The complainant referred to is suing Cardinal Brady as Archbishop of Armagh and as the Catholic Church representative in Ireland, in a High Court legal action which began in 1997. The man claims he was sexually assaulted on a number of occasions by Smyth in Dundalk in the early 1970s, as well as in Dublin and on a trip to Cork.
He alleges the church organised an ecclesiastical court to deal with the allegations when they were raised and that he and his father had been assured at the time that Smyth would never again be allowed access to children.
According to Cardinal Brady’s defence, dated February 2009, he argues there is no case for an action against him. He awaited proof that the abuse happened and he denied that Fr Brendan Smyth was his servant or agent or that the church owed the man making the allegations any duty of care. He also denied giving the man and his father any assurances about Smyth. He denied having called an ecclesiastical court in the case.
RTÉ, which has seen the cardinal’s defence, reported yesterday that a solicitor for the alleged victim wrote to Cardinal Brady last month saying the stance he was taking “compounded the grievous wrong” perpetrated on his client. The solicitor said Cardinal Brady should withdraw his defence as a practical expression of his remorse over clerical child sex abuse.
Earlier this month, Cardinal Brady apologised for his handling of complaints against Smyth and expressed shame that he has not always upheld the values that he professes and believes in.

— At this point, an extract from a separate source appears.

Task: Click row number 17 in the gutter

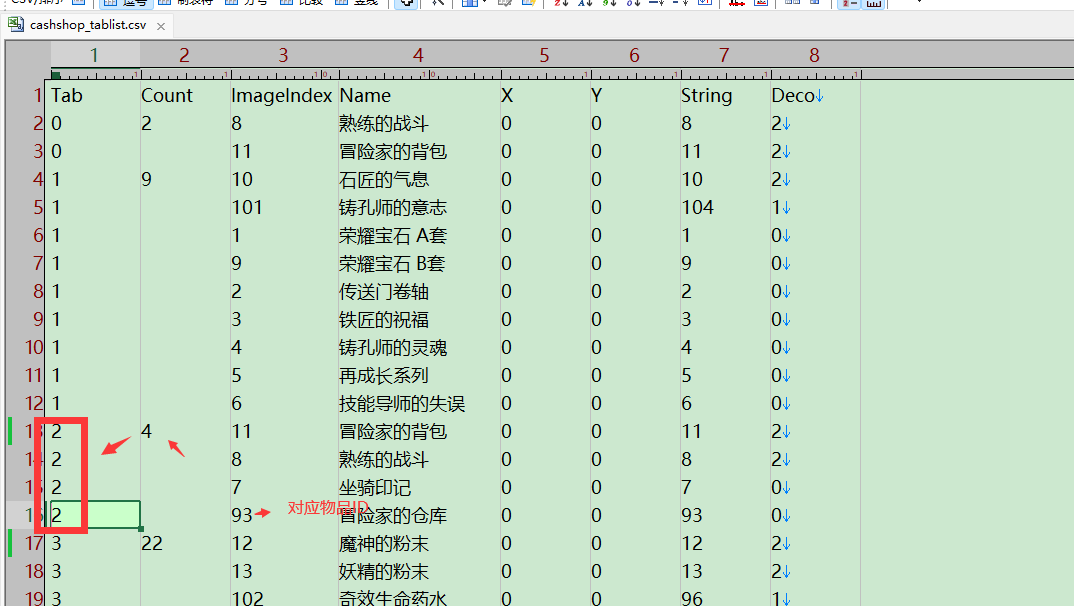Action: point(33,543)
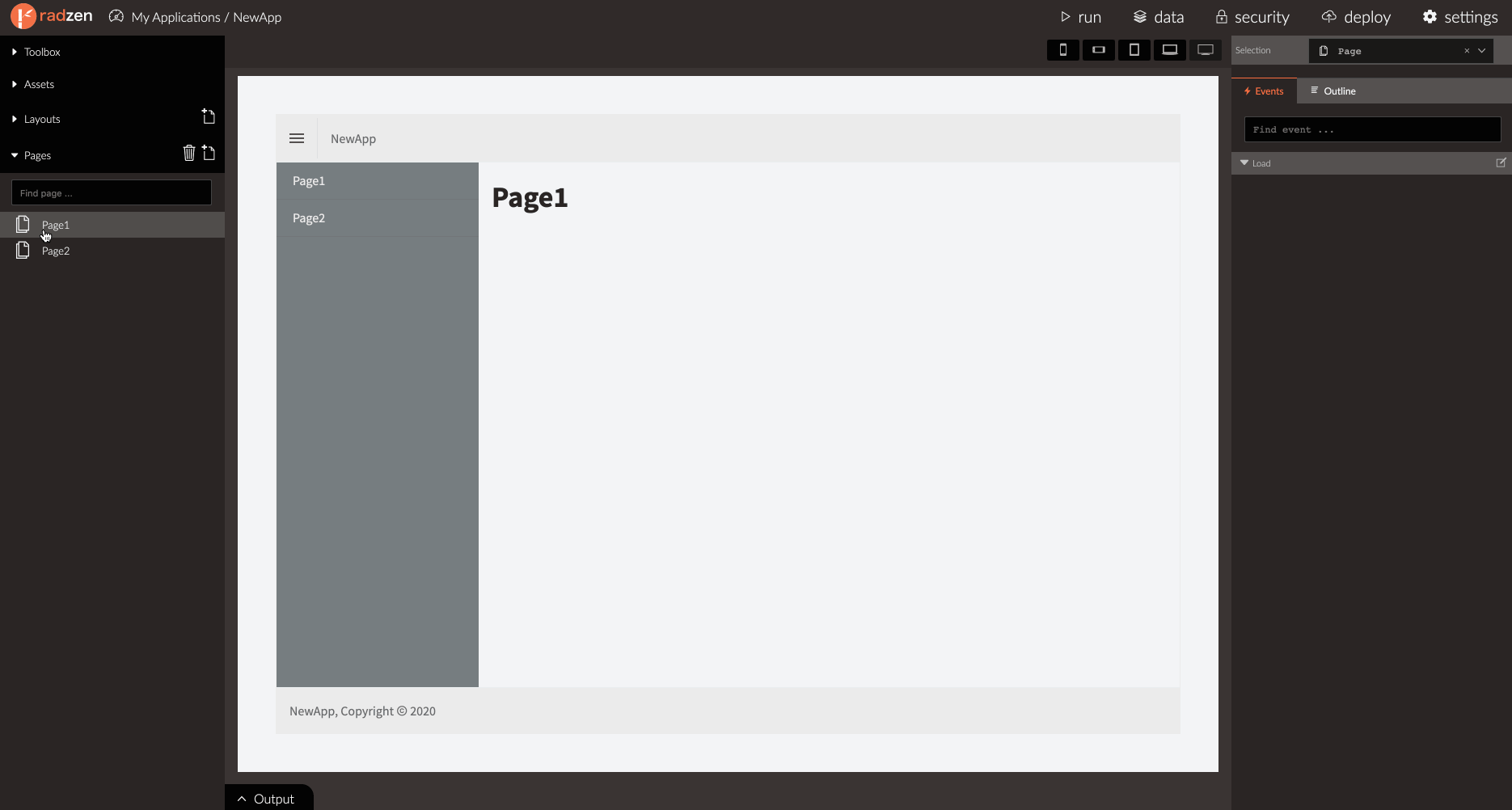
Task: Toggle the hamburger menu in NewApp header
Action: pos(297,138)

The apology came after it emerged that Cardinal Brady had conducted canonical inquiries into allegations of child sex abuse by Smyth 35 years ago, involving two young people whom he swore to secrecy at the end of his inquiry.
It also emerged that at no time, then or since, did he report the allegations to gardaí or any civil authorities.

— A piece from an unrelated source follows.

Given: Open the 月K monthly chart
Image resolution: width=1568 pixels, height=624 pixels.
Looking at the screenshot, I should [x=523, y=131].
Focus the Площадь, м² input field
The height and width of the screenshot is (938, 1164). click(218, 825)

- Yesterday Christine Buckley, of Dublin’s Aislinn centre, called on the UN High Commissioner for Human Rights to investigate Pope Benedict XVI’s handling of clerical child sex abuse allegations.

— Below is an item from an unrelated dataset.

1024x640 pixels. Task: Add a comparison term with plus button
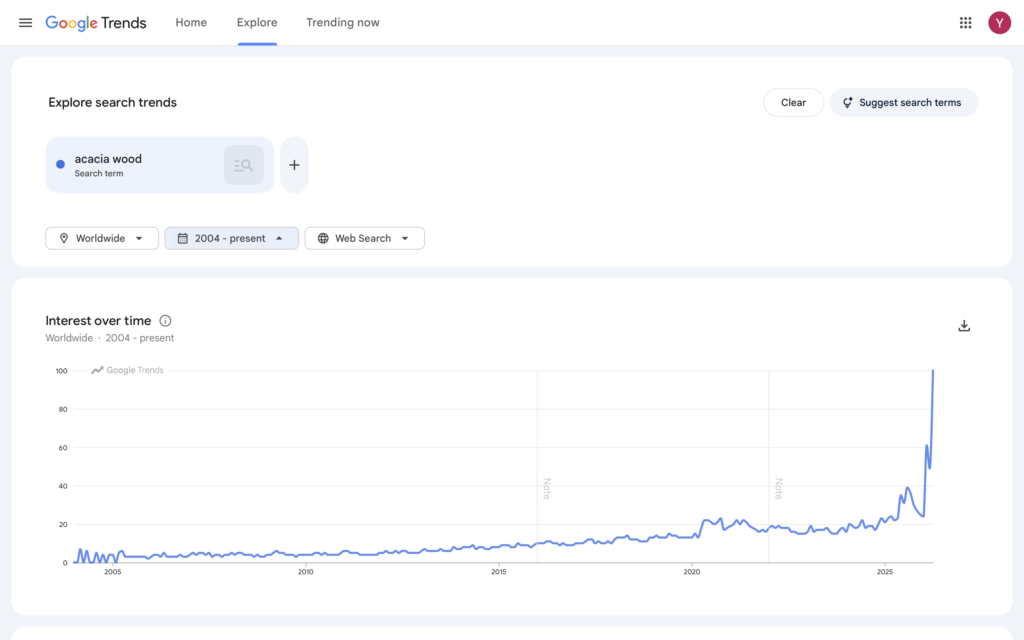[x=294, y=165]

Following the emergence of complaints since the pope was Prefect of the Congregation for the Doctrine of the Faith, until April 2005, when he was “responsible for advising bishops and religous on how to deal with complaints”, she said “he cannot act the Pontius Pilate and must state clearly his role in the handling of the problems.”
“He has serious questions to answer about his role,” she said and that this “must be dealt with by either the UN High Commissioner for Human Rights or some other respected third party.”